Le succès de l’hygiène coloniale était donc tributaire de la connotation qu’elle allait avoir auprès des populations indigènes pour lesquelles elle constituait une valeur nouvelle. Le fait que l’administration l’ait envisagée comme un instrument de protection plutôt qu’une valeur à faire intégrer aux mœurs locales a entraîné une certaine négligence de la participation ou de l’adhésion des populations auxquelles elle était destinée.

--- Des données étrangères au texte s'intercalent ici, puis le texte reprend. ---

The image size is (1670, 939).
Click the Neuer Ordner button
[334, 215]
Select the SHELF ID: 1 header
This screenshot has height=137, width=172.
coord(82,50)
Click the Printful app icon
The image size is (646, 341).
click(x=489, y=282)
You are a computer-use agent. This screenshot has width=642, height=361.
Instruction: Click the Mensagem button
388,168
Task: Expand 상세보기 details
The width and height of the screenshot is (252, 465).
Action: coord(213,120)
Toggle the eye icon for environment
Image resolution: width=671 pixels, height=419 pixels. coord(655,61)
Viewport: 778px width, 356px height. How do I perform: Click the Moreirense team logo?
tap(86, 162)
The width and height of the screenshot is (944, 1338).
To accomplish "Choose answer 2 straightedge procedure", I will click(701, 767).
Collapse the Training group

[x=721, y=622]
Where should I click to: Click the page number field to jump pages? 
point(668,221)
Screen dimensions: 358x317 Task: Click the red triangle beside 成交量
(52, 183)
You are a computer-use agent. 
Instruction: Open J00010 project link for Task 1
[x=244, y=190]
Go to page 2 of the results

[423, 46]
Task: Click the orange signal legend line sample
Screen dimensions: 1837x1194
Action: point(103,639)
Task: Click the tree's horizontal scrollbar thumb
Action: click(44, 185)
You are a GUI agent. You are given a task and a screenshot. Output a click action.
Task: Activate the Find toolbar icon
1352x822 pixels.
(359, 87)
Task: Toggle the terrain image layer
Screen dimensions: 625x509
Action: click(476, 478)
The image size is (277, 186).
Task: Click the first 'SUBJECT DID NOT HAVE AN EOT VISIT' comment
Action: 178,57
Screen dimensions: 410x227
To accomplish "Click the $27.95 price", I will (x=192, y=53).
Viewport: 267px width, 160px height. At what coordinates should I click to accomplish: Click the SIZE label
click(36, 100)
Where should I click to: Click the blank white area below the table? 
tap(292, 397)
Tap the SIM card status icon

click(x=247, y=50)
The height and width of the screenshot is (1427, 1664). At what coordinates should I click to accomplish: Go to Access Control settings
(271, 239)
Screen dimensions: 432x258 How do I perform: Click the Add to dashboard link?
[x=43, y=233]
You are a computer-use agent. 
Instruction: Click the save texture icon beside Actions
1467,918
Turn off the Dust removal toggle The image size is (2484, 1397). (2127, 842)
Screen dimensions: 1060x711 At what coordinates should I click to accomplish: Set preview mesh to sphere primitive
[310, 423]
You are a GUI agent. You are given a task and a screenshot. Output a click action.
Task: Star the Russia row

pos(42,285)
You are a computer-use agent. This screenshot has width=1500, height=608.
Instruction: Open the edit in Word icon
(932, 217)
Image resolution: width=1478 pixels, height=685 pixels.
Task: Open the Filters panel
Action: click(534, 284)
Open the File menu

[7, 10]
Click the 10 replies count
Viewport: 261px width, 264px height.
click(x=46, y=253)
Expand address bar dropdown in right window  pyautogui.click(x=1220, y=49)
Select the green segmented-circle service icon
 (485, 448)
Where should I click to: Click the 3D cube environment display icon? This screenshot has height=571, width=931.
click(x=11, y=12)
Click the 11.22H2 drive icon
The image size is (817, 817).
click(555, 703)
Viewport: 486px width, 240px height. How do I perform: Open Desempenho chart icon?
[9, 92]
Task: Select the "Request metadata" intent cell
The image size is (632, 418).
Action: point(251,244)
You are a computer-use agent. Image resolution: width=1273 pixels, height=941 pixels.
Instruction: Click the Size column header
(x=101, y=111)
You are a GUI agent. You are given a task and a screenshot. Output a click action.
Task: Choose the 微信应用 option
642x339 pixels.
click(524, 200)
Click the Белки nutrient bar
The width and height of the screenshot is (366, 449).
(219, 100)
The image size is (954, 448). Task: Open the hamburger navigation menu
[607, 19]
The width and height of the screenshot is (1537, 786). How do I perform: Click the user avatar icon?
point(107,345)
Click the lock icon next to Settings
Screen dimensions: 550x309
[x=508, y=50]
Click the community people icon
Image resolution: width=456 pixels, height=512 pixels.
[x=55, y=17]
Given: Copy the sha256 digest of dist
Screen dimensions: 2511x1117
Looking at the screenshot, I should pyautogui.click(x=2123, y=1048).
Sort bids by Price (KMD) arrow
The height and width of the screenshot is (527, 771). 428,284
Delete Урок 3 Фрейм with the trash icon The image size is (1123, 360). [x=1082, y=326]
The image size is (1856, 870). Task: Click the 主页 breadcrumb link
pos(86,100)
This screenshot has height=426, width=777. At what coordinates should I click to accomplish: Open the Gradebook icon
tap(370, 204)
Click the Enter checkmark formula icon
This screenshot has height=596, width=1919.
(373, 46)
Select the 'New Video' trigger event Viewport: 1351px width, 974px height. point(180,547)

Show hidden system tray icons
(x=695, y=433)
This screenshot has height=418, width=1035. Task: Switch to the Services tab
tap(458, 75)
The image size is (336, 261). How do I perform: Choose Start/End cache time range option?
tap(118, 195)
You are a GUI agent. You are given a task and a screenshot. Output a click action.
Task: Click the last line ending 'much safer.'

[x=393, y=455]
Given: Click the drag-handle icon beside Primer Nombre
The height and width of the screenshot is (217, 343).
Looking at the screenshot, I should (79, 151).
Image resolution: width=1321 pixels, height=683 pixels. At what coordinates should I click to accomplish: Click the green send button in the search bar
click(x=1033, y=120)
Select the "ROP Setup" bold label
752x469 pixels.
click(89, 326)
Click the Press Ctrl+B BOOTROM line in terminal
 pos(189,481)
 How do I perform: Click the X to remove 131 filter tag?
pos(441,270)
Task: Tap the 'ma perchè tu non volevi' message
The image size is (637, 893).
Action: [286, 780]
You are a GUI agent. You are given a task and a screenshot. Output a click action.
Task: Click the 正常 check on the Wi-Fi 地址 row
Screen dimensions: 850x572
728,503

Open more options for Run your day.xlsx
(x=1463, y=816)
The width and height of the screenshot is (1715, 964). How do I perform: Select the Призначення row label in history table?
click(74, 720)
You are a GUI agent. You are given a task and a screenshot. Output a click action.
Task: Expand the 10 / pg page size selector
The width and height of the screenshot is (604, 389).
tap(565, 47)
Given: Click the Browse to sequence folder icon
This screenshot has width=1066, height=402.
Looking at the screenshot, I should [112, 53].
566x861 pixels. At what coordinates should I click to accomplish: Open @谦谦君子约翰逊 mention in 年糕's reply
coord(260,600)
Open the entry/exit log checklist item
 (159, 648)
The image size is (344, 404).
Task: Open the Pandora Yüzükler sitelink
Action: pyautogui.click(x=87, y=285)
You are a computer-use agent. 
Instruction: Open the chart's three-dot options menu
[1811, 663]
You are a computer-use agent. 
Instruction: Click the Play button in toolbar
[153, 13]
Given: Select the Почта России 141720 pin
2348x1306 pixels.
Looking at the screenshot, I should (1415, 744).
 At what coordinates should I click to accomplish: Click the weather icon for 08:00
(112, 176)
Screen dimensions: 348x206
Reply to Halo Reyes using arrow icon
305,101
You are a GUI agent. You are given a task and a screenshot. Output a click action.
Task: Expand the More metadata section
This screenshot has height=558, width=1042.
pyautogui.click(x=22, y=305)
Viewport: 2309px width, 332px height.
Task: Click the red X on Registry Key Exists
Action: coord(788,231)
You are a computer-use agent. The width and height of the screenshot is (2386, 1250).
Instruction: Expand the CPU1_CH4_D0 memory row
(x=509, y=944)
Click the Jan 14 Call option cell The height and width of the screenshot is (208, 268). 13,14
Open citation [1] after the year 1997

La dimension répressive derrière les textes réglementant l’hygiène publique au Cameroun amène à conclure que les autorités coloniales, au-delà du discours, n’attendaient pas beaucoup des populations qu’elles comprennent l’intérêt qu’elles avaient à «assainir» leur environnement et leurs mœurs.  Les obligations des indigènes en matière d’hygiène se trouvaient codifiées dans l’arrêté qui détermine les infractions spéciales à l’indigénat [45]. Tandis que les contrevenants de cette catégorie s’exposaient à des peines telles que l’emprisonnement, les sévices corporels, les prestations ou travaux obligatoires, etc., les infractions commises par les personnes de statut européen ou assimilé n’étaient punies que par des peines de simple police (amendes, avertissements, blâmes). [46]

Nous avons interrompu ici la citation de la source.